To generate these single-diffraction events to emulate multiple absorptive sub-collisions a special Pythia object is used. To allow flexibility this object need not have exactly the same settings as the the one generating events for normal single-diffraction sub-collisions. To manipulate this Pythia object a special form of settings can be used. All settings available for Diffraction, MultipartonInteractions, PDF, SigmaDiffractive and PDF can be set separately for this Pythia object by prefixing their names with HI. As an example, setting HISigmaDiffractive:PomFlux and HIPDF:PomSet will set the SigmaDiffractive:PomFlux and PDF:PomSet options for this Pythia object.

mode  Angantyr:SASDmode   (default = 4; minimum = 0; maximum = 4)
Determines how to generate single-diffraction events as secondary absorptive (SASD) sub-collisions.
option 0 : Standard singel-diffraction events as speicfied by HIDiffraction settings above.
option 1 : Always use HIPDF:PomSet = 11 and use the same initial HIMultipartonInteractions:pT0Ref as for non-diffractive events for the total nucleon-nucleon collision energy, independent of the mass of the diffractive system.
option 2 : (Experimental) As for option 1 but also rescale the pomeron proton non-diffractive cross section to match the pp non-diffractive one.
option 3 : (Experimental) As for option 1 but use the full nucleon-nucleon cross section for the non-diffractive nucleon-Pomeron in the multiple interaction machinery. Also rescale the Pomeron PDF with the log of the ratio of maximum and minimum Pomeron-nucleon collision energy.
option 4 : As for option 3 but no rescaling of the Pomeron PDF.

mode  Angantyr:impactMode   (default = 2; minimum = 0; maximum = 2)
Determines how to bias non-diffractive minimum-bias sub-collisions in PYTHIA to be appropriately central.
option 0 : If we have N pirmary sub-collisions and Na secondary sub-collisions, generate N+Na non-diffractive events and pick the N most central.
option 1 : Use UserHooks to force Pythia to produce events with a particular impact parameter for the N primary sub collisions according to the generated impact parameter in the SubCollisionModel.
option 2 : As for option 1 but also the secondary absorptive sub-collisions have their impact parameter set.

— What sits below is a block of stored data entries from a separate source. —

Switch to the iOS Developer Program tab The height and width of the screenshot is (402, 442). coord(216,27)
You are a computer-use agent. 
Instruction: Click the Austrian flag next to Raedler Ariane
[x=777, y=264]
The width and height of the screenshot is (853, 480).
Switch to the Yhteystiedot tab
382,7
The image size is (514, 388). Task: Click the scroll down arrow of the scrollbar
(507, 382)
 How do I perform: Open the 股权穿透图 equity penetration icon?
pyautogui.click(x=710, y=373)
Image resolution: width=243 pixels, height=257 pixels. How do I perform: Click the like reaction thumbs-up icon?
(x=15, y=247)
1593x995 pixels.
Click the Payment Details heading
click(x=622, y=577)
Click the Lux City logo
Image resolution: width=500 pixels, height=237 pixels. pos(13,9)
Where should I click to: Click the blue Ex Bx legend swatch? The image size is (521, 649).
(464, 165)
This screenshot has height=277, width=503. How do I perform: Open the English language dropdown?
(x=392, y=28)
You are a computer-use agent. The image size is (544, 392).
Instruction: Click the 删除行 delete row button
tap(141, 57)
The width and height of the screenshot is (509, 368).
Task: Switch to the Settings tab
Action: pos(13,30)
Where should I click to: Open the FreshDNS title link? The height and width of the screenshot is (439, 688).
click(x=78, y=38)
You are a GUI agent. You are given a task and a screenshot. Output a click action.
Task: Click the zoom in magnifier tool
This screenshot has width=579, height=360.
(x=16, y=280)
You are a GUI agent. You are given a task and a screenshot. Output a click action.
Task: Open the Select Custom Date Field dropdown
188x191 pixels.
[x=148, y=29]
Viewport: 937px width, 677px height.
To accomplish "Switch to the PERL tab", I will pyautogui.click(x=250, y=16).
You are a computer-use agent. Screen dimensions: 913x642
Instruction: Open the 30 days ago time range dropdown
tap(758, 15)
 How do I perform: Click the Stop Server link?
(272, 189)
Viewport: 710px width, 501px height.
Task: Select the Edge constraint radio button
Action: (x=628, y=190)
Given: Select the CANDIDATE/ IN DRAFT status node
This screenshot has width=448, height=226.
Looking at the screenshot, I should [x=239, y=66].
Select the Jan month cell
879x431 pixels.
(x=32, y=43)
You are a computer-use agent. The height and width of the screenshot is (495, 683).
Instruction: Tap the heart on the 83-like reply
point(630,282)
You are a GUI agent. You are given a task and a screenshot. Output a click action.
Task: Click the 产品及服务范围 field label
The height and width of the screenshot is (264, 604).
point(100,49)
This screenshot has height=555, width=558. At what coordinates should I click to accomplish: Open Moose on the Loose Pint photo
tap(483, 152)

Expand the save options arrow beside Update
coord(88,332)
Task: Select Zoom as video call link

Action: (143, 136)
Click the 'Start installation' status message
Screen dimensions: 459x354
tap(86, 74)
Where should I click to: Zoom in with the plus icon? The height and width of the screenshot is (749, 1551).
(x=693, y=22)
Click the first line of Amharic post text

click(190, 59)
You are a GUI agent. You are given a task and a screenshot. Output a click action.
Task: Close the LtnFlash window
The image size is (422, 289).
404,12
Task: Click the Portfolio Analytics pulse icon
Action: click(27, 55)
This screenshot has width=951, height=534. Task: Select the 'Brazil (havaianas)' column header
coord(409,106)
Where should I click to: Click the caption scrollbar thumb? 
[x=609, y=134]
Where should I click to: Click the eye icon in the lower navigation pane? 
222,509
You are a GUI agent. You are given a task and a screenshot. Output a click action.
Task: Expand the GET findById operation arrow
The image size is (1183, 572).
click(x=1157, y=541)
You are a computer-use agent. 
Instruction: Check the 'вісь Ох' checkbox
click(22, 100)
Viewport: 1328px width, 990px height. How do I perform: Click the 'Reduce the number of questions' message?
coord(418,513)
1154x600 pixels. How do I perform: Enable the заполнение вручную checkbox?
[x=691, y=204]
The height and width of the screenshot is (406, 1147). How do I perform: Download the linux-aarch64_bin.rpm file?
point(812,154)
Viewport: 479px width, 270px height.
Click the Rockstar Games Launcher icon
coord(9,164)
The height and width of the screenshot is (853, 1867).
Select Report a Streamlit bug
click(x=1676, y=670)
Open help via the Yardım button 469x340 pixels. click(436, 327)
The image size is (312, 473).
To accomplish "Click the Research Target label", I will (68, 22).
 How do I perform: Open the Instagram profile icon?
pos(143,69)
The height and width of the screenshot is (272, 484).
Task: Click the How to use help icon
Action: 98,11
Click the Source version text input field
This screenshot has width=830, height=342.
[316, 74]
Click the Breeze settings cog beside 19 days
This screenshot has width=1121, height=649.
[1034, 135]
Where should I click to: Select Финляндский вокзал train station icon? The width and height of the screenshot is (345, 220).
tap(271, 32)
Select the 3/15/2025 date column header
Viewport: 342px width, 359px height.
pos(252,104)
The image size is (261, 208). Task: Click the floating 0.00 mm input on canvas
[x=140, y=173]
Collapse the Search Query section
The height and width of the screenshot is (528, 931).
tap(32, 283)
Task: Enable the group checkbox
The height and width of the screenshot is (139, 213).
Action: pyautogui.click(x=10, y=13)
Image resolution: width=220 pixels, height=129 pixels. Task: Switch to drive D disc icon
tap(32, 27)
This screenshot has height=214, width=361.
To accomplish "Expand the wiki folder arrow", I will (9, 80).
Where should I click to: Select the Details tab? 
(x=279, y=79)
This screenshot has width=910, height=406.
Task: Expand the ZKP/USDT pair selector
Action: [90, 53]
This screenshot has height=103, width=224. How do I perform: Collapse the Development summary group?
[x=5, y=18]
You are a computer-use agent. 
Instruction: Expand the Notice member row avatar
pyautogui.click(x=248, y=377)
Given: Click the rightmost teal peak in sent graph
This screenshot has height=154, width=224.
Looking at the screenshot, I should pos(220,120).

parm  Angantyr:impactFudge   (default = 0.85; minimum = 0.0; maximum = 4.0)
Multiplicative factor used to compensate for the fact that the SubColllisionModel in Angantyr may have a different impact parameter profile than what is assumed in the MPI overlap calculation in Pythia.

mode  Angantyr:SDTries   (default = 1; minimum = 1)
When adding single diffractive sub-collisions to other sub-collisions, there might not be enough energy for the diffractive mass. One option here is to say that the diffractive sub-event simply fails, but setting this larger than unity allows for regenerating the single diffractive sub-event a number of times to see if a small enough diffractive system is produced.

mode  Angantyr:SDRecoil   (default = 1; minimum = 1; maximum = 2)
Determines which particles in a primary sub-collision will take the recoil when adding single diffractive sub-collisions to other sub-collisions. The choice may be overridded by a user-defined HIUserHooks::findRecoilers function.
option 1 : Only elastically scattered nucleons and nucleon remnants will take recoil.
option 2 : All particles outside the added diffractive system's rapidity range are considered.

flag  Angantyr:SDTest   (default = off)
Used in conjunction with HeavyIon:mode = 2 and proton beams to generate single diffractive events that would be used as secondary non-diffractive scatterings in the Angantyr heavy ion model for the given nucleon energies. Used for tuning special HI-prefixed parameters of the secondary absorptive sub-collisions.

parm  Angantyr:SDTestB   (default = -1.0)
In conjunction with Angantyr:SDTest = on and Angantyr:impactMode = 2 only pick diffractive events with a particular impact parameter (as defined by the scaled value given in Info::bMPI()). If negative, the standard impact parameter distribution is used.

After all absorptive sub-collisions have been dealt with, the diffractive and elastic sub-collisions are dealt with in a similar way. In the end there will be a number of parton level events which are finally stacked together, and then hadronised. Finally nucleus remnants constructed from the non-interacting nucleans, are added to complete the full nucleaus-nucleus collision.